CONSIGNES À TRAITER →
a) Condensez sous forme de liste le paragraphe du texte fourni qui commence par « From hell est l'adaptation », en conservant ses faits principaux.
b) D'après le texte fourni, dans quelle ville le film a-t-il été tourné ?

TEXTE FOURNI →
★ ★ ★ ★

En 1888, à Londres, des prostitués du quartier pauvre de Whitechapel sont tuées et méthodiquement éventrées par un maniaque. L'inspecteur Abberline, un opiomane notoire, mène l'enquête...
From hell est l'adaptation cinématographique d'un comics du même nom, dessiné par Eddie Campbell sur un scénario d'Alan Moore. Il a été tourné à Prague, non pas dans la vieille ville, mais dans des décors construits en extérieur et en studio. Ce sont les frères Allen et Albert Hugues qui se sont chargés de sa réalisation : ce tandem a émergé avec son premier long métrage Menace II society (1993), un film sur les gangs américains des années 90, sorti à une époque où ce sujet faisait encore scandale aux USA (comme New Jack City (1991) de Mario Van Peebles...) ; leurs statuts de réalisateurs indépendants et politiquement engagés s'est affirmé avec Dead presidents (1995), relatant le destin d'un jeune noir américain entraîné dans la guerre du Vietnam, et le documentaire American pimp (1999) sur la prostitution aux USA ; dans leur carrière, From hell apparaît donc comme un léger tournant vers un cinéma moins engagé et plus divertissant. Le rôle principal, celui de l'inspecteur Abberline, est tenu par Johnny Depp (Les griffes de la nuit (1984) de Wes Craven, La neuvième porte (1999) de Roman Polanski...). A ses côtés on reconnaît, entre autres, Heather Graham (la série TV Twin Peaks, Austin Powers, l'espion qui m'a tirée (1999) avec Mike Myers...), Ian Holm (Alien (1979) de Ridley Scott, Le festin nu (1991) de David Cronenberg...) et Katrin Cartlidge (Naked (1993) de Mike Leigh, Breaking the waves (1996) de Lars Von Trier...).

★ ★ ★ ★

DONNÉES BRUTES →
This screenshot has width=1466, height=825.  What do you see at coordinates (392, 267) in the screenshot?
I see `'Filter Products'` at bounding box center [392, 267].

★ ★ ★ ★

RÉPONSES COMPLÈTES →
a)
- Adaptation d'un comics du même nom, dessiné par Eddie Campbell sur un scénario d'Alan Moore.
- Tournage à Prague, dans des décors construits en extérieur et en studio et non dans la vieille ville.
- Réalisation : les frères Allen et Albert Hugues, révélés par Menace II society (1993), puis connus pour Dead presidents (1995) et le documentaire American pimp (1999). From hell marque chez eux un léger tournant vers un cinéma moins engagé et plus divertissant.
- Rôle principal : Johnny Depp, dans le rôle de l'inspecteur Abberline.
- Autres interprètes : Heather Graham, Ian Holm et Katrin Cartlidge.

b) À Prague, dans des décors construits en extérieur et en studio.